Here is a recent story about Allegheny College, showing their declining enrollment trends and recent S&P ratings cut for their debt. https://finance.yahoo.com/news/longtime-pennsylvania-liberal-arts-college-204417049.html

Allegheny has a good reputation as a small, quality, private liberal arts university located in western Pennsylvania. I have had several colleagues who have kids who graduated from there, and they generally thought it was a good school. Allegheny has 1,353 students, but this is down 37% from 2012. It also has an endowment of $264M (or about $198K per student per the NACUBO report;  VU has an endowment per student of $110K per student). The report highlights some of the same enrollment headwinds that have been discussed elsewhere.
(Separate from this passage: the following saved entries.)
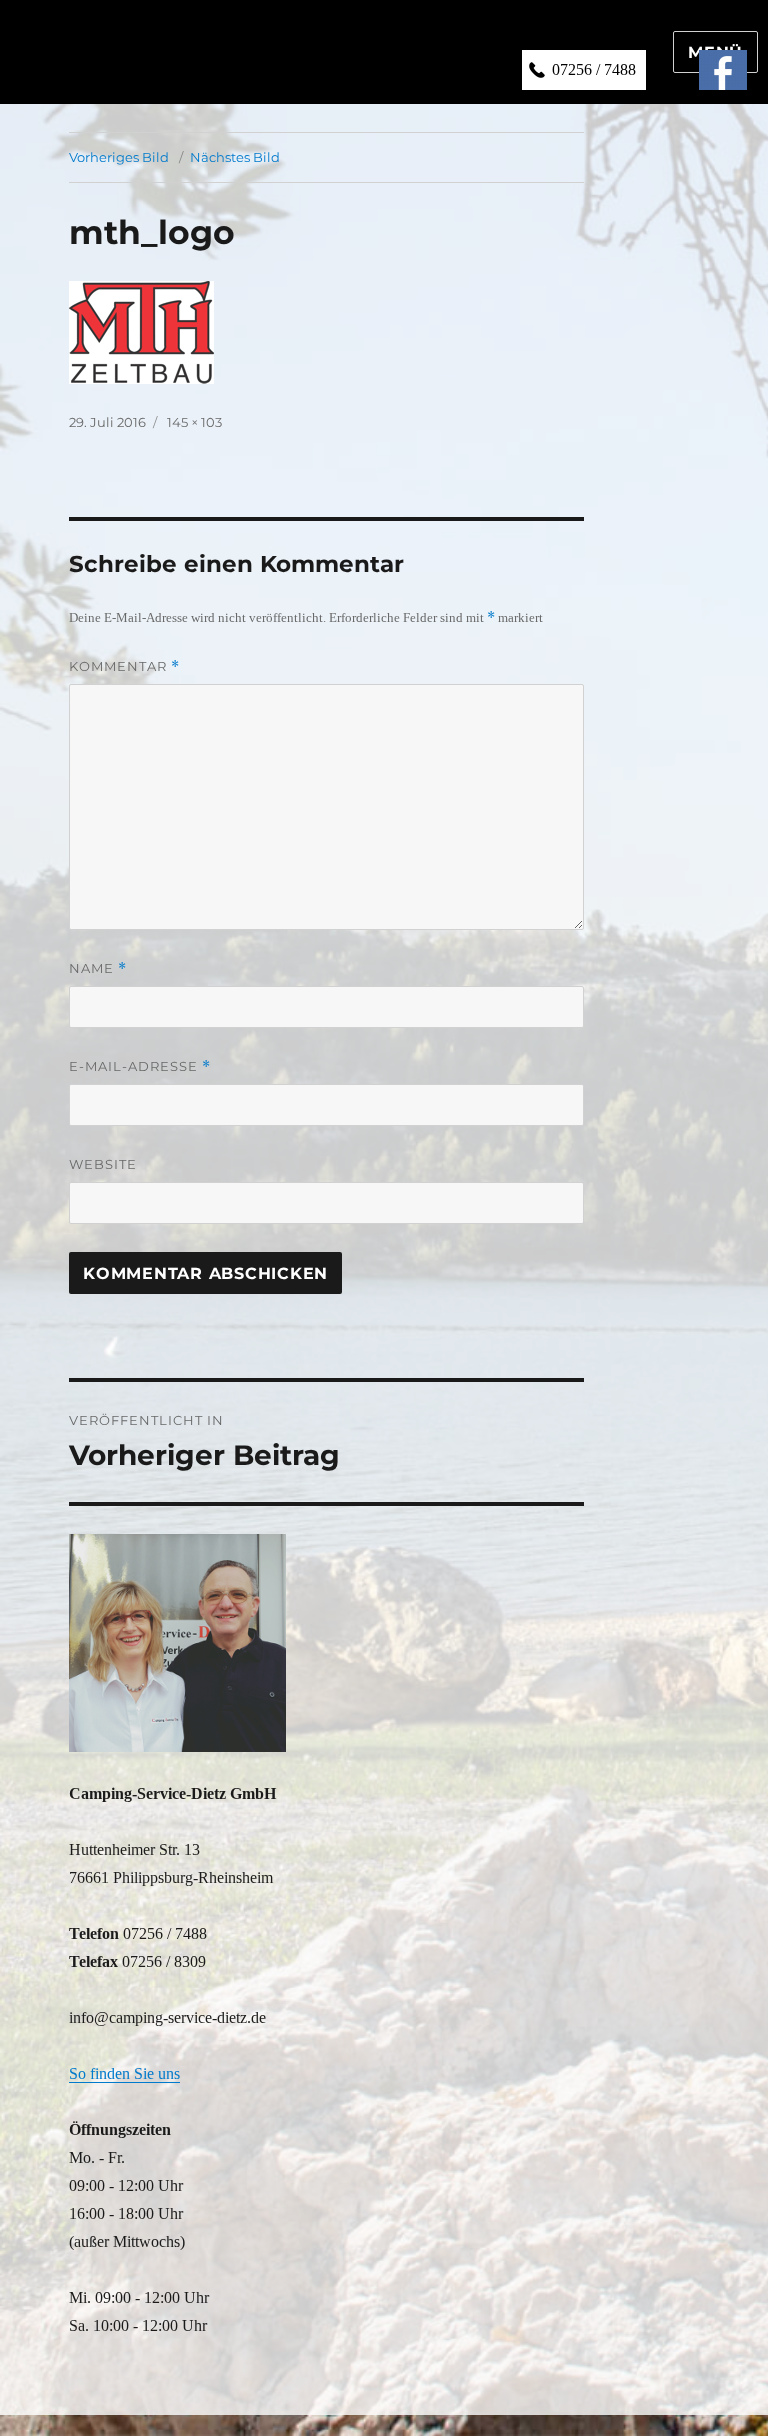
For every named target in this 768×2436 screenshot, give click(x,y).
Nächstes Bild (235, 157)
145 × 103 (194, 422)
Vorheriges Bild (119, 157)
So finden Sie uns (124, 2073)
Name (98, 968)
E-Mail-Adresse (140, 1066)
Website (103, 1164)
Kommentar (124, 666)
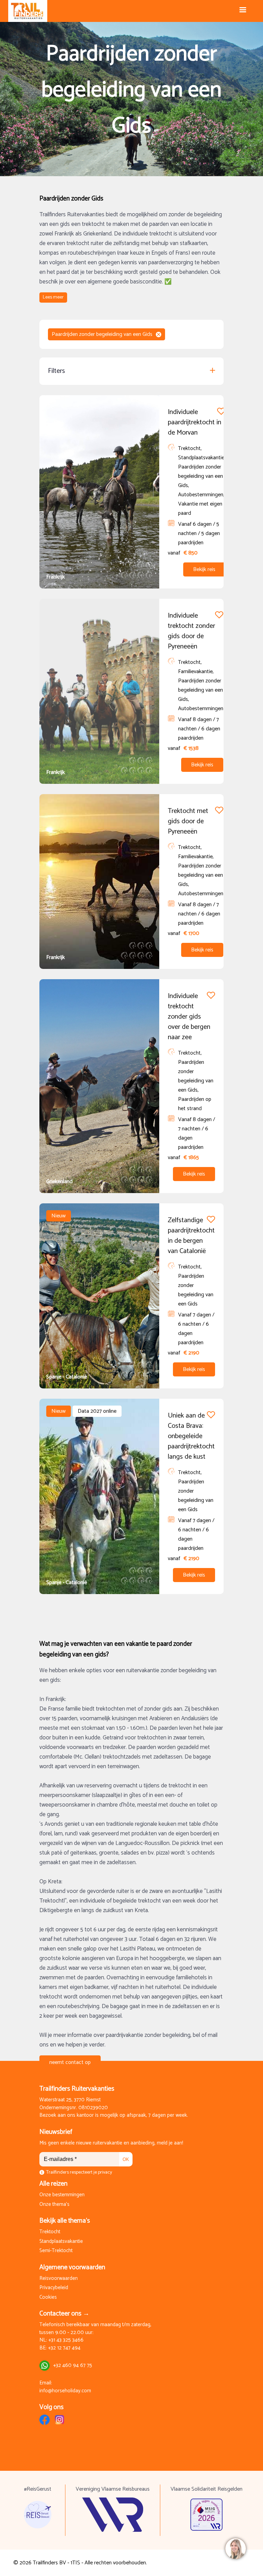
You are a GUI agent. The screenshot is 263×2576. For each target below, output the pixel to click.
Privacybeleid (53, 2288)
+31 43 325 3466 (66, 2340)
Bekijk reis (204, 569)
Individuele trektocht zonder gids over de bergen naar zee (189, 1017)
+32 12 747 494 (64, 2348)
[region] (235, 2548)
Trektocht (49, 2232)
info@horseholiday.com (65, 2391)
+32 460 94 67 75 (72, 2366)
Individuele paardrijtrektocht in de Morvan (194, 422)
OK (126, 2159)
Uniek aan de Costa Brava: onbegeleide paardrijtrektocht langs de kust (191, 1436)
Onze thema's (54, 2205)
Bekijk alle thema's (64, 2221)
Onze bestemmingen (62, 2195)
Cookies (48, 2297)
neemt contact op (70, 2062)
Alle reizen (53, 2184)
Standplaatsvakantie (61, 2242)
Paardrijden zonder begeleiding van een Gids (102, 334)
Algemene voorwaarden (72, 2267)
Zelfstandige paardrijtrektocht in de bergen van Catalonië (191, 1236)
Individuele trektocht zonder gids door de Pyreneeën (191, 631)
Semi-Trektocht (56, 2251)
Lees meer (53, 297)
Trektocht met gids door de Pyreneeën (188, 821)
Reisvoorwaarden (58, 2279)
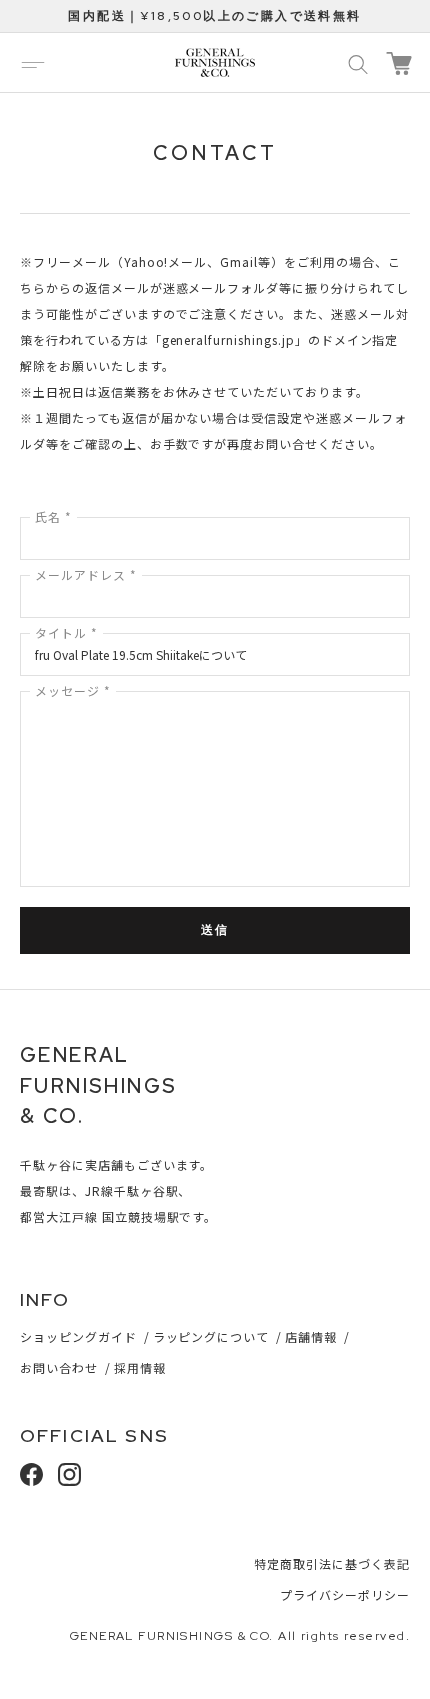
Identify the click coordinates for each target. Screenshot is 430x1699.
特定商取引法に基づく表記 (332, 1563)
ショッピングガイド (78, 1336)
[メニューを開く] (33, 63)
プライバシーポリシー (345, 1594)
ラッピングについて (211, 1336)
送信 (215, 930)
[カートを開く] (399, 63)
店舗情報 (311, 1336)
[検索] (358, 63)
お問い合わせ (59, 1367)
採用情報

My recent posts seem to be negative, instead I am trying to share some facts about the situation facing VU and other, similarly-sized private institutions.

vu84v2

Quote from: valpo95 on February 16, 2024, 08:11:31 AM
Here is a recent story about Allegheny College, showing their declining enrollment trends and recent S&P ratings cut for their debt. https://finance.yahoo.com/news/longtime-pennsylvania-liberal-arts-college-204417049.html

Allegheny has a good reputation as a small, quality, private liberal arts university located in western Pennsylvania. I have had several colleagues who have kids who graduated from there, and they generally thought it was a good school. Allegheny has 1,353 students, but this is down 37% from 2012. It also has an endowment of $264M (or about $198K per student per the NACUBO report;  VU has an endowment per student of $110K per student). The report highlights some of the same enrollment headwinds that have been discussed elsewhere.

My recent posts seem to be negative, instead I am trying to share some facts about the situation facing VU and other, similarly-sized private institutions.

I took a look at Allegheny College's website. The striking thing here is that they have very few majors that can directly be tied to jobs/careers. Computer science is the exception. For "business", it is really just economics branded as business - no faculty or courses in accounting, marketing, supply chain, finance, etc. Bottom line is that they are a pure liberal arts + sciences college. Allegheny may do this very well, but that is not where the market is. Students and their families value these areas, but if they are going to pay a significant amount for college they expect a clear path to meaningful employment after four years. Thus, Allegheny is different from Valpo as Valpo has a meaningful and accredited College of Business, engineering, health sciences, nursing, etc.

valpo95

Quote from: vu84v2 on February 16, 2024, 08:51:01 AM
I took a look at Allegheny College's website. The striking thing here is that they have very few majors that can directly be tied to jobs/careers. Computer science is the exception. For "business", it is really just economics branded as business - no faculty or courses in accounting, marketing, supply chain, finance, etc. Bottom line is that they are a pure liberal arts + sciences college. Allegheny may do this very well, but that is not where the market is. Students and their families value these areas, but if they are going to pay a significant amount for college they expect a clear path to meaningful employment after four years. Thus, Allegheny is different from Valpo as Valpo has a meaningful and accredited College of Business, engineering, health sciences, nursing, etc.

84, all good points. Allegheny is not the same as VU, though there are few direct comparisons to VU that map across all dimensions. However, historically VU's largest program has been the College of Arts and Sciences - this is the same "pure liberal arts" focus you mentioned above. The challenge is the market and interest is moving away from those programs, even as the pool of eligible students gets smaller.

One of the continued takeaways for me is how difficult the job is for VU's leadership to navigate all of those factors. 

vu84v2

Quote from: valpo95 on February 19, 2024, 08:00:27 AM

One of the continued takeaways for me is how difficult the job is for VU's leadership to navigate all of those factors. 

In fairness to VU's leadership, this is hard for most university's leadership to navigate. A company facing a major shift can repurpose or retrain its people, but that is far more rare for universities. Further, because of tenure universities need to retain many faculty regardless of whether their discipline is growing, steady or in decline. Only deep-pocketed universities can fund this sort of inefficiency. Not to mention the resistance by some parts of the organization or the need to partially retain those areas for a robust core curriculum.